Volume 6 Supplement 3
Different molecules at the surface of stimulated T cells induce IL-1α, tumor necrosis factor and IL-1 receptor antagonist in human monocytes
© The Author(s) 2004
Published: 13 September 2004
An imbalance in cytokine homeostasis is thought to play an important part in the pathogenesis of chronic inflammatory diseases such as rheumatoid arthritis and multiple sclerosis. We demonstrated that T cells might exert a pathological effect through direct cellular contact with monocyte-macrophages, inducing a massive upregulation of IL-1 and tumor necrosis factor (TNF). More recently, we showed that this mechanism, likely to be of relevance to chronic inflammation, is specifically inhibited by high-density lipoproteins (HDL). Like many other stimuli besides proinflammatory cytokines, the contact-mediated activation of monocytes induces the production of cytokine inhibitors such as IL-1 receptor antagonist (IL-1Ra).
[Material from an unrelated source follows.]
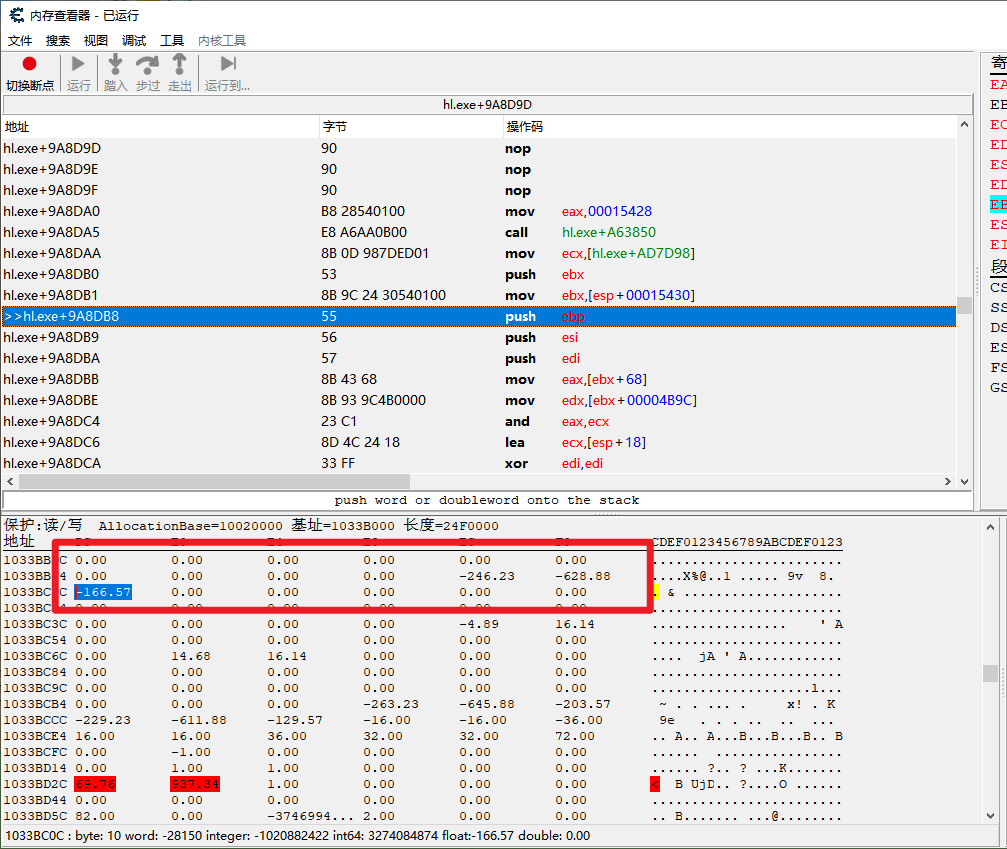1007x849 pixels.
Task: Click the Step Over (步过) icon
Action: (x=147, y=65)
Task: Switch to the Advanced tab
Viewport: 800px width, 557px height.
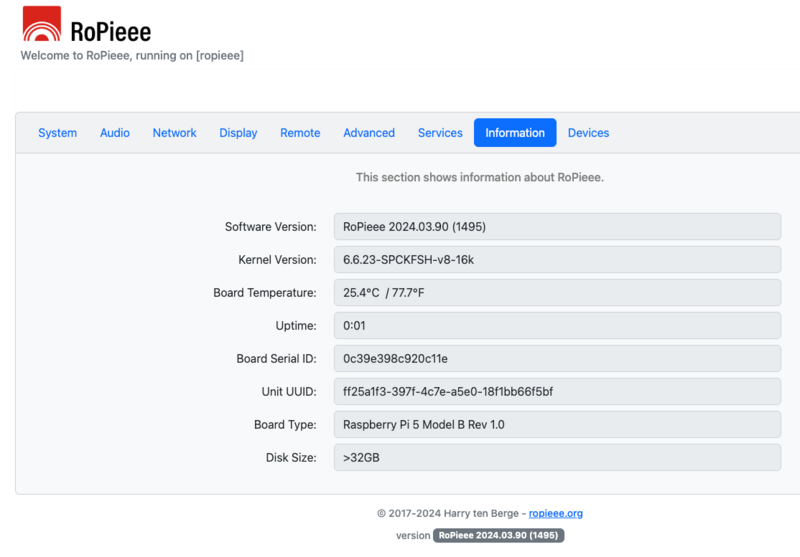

We observed that HDL inhibited the production of IL-1β and TNF but not that of IL-1Ra induced in monocytes after activation by membranes isolated from stimulated T cells to mimic cellular contact. This was also observed in peripheral blood mononuclear cells stimulated by either phytohemagglutinin or tetanus toxoid, in which the presence of isolated HDL inhibited the production of IL-1β and TNF while that of IL-1Ra remained unchanged. This effect was confirmed by activating isolated monocytes with CHAPS-solubilized membranes from stimulated T cells, suggesting that HDL interacted with a specific factor expressed at the surface of T cells and not unspecifically with isolated membranes. Similarly, IL-1Ra mRNA expression was not inhibited, contrary to IL-1β and TNF mRNA. This demonstrates that different molecules at the surface of stimulated HUT-78 cells are involved in the induction of IL-1β, TNF and IL-1Ra in monocytes, IL-1β and TNF being activated by one or more HDL-specific ligands. Separation of CHAPS-solubilized membrane molecules by liquid isoelectric focusing revealed two activity peaks: one activating IL-1β, TNF and IL-1Ra production; the other inducing the production of IL-1Ra in the absence of IL-1β and TNF. Thus different factors are expressed at the surface of stimulated T cells that are differently affected by HDL and differentially trigger the production of proinflammatory and antiinflammatory factors.